Document text —

In the art world and very likely in many other institutions there are two counter movements in response to the dysfunctional paradigms; one is deconstructive and the other is reconstructive. The seminal art theologian, Jean Baudrillard, maintains that the first revolution in art, in the twentieth century was the deconstruction of the image and the second, the deconstruction of meaning. David Salle is an example of an artist who claims that his images are without reference; his paintings deal with ‘spectacle’, not with meaning. Barbara Kruger is an artist who uses art to reconstruct; she reflects with irony back to the consumer culture with photomontage and slogans on rented billboards, exposing advertising ploys like: BUY ME, IT WILL CHANGE YOUR LIFE.

Reconstructive postmodernism theory in art challenges the materialistic worldview in an effort to awaken the sense of responsibility and participation; it seeks to engage in possible solutions. (See article by Denis Dutton on Leo Tolstoy’s What is Art?) Gablik describes reconstructive art as having a desire for “re-rooting ourselves in the cosmos, realizing the bodily unity of ourselves and the world,” she offers that deconstruction and reconstruction cannot remain polarized but must find a way to work together. For a glimpse into the world of reconstruction art, ending ironically, with a graphic vision of how the current art world functions, see the movie Exit Through The Gift Shop.

The holistic paradigm is revolutionary in that it focuses out to the edges of duality into a context of wholeness. In classic art, through post modern era, there is a gulf between the observer, who does not participate, and the object of focus. Through quantum physics and spiritual practice we are coming to understand that we are the world even as we create it, and it is no longer possible for the viewer to be separate from it. Our social reality reflects what we carry within. Society is just as creative as we are and we can no longer pass it to an elite board of representatives; be it medical doctors, museums curators, art critics, corporate executives or members of congress. Right now we are especially in need of innovation to re-create our social fabric.

Information given —
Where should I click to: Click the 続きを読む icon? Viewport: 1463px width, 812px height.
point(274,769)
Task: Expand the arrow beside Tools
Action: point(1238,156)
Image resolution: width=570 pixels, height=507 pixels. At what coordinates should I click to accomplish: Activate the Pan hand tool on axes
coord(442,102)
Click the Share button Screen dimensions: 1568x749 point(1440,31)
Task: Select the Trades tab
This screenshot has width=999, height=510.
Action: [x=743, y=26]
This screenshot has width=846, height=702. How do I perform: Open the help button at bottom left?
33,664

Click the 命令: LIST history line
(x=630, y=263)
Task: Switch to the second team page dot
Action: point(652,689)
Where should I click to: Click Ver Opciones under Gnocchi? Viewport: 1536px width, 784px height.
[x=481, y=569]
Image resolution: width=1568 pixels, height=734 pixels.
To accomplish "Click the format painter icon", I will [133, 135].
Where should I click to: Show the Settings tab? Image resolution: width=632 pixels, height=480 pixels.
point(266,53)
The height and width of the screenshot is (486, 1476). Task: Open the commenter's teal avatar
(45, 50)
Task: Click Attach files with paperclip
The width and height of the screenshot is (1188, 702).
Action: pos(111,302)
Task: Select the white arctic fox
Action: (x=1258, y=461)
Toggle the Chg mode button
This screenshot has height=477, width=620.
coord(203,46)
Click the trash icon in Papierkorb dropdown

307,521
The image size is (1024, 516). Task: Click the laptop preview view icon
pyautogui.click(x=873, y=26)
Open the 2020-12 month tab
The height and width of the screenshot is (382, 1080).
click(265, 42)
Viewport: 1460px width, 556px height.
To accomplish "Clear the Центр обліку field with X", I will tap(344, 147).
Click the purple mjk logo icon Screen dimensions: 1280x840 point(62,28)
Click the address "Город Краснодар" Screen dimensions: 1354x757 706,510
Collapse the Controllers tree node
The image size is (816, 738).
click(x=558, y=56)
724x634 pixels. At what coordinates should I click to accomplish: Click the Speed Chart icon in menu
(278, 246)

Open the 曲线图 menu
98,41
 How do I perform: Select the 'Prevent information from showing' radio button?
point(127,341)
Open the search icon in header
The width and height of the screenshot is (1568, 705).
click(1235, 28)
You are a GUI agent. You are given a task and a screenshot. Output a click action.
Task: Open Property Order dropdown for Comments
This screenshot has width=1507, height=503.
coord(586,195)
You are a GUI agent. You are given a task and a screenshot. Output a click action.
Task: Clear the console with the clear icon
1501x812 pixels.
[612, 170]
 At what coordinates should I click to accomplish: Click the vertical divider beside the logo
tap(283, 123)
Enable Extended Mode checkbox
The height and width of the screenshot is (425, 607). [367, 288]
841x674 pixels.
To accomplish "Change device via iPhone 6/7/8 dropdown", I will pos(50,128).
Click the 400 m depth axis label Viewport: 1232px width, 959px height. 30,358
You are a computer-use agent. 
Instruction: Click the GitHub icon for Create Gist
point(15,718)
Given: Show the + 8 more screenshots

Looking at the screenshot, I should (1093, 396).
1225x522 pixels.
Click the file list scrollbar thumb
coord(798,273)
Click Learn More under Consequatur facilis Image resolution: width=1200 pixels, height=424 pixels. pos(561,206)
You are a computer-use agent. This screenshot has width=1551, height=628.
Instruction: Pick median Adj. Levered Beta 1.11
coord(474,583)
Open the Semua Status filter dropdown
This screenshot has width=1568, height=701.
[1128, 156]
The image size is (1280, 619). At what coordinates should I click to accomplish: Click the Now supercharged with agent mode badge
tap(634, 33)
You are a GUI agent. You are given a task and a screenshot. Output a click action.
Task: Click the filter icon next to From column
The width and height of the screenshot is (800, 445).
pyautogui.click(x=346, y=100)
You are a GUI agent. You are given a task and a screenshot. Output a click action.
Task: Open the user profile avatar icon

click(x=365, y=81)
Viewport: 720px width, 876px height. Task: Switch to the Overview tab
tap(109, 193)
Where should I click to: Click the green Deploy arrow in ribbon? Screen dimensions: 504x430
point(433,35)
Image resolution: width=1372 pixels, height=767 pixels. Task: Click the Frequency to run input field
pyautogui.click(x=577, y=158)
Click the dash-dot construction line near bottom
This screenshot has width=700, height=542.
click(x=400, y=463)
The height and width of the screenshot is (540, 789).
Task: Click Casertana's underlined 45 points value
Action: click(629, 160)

Your instructions — Could you pick up the passage on deconstructive and reconstructive art and keep writing it, starting right after its final sentence about re-creating our social fabric?

Reply —
The art industry is possibly just another branch of the capitalistic patriarch, functioning in domination, which makes it almost impossible to give rise to a visionary voice from within. The new paradigm of art reflects the need to change from object to relationship. Art with social value includes art related to ecology, politics and social issues. There are movements outside the art world; one is by self taught artists, called Art Brut or Outsider Art. Some of this is folk art, but there is a wide spectrum including the art of inmates, institutionalized patients and other marginalized populations. Gablik maintains, however, that these are only a sideshow because healthy functional art movements are not possible without a re-structuring at the core.


Gablik also asserts that there is now no functional avant-garde of counterculture which challenges mainstream thought in relation to art, but is merely one of the many side attractions. The New York deconstuctive artist and art critic Ronald Jones contends that no real change can occur in the art world while the art industry controls it; it even controls the illusion of change. Gablik speaks with irony in saying, “commodity fetishism is the distinguishing mark of our culture, and the artist’s consciousness has been fatally enriched with this knowledge.”  Object as commodity has relationship to the market, but not to the world, in our society, culture just may have become a commodity, a situation referred to as cultural inauthenticity.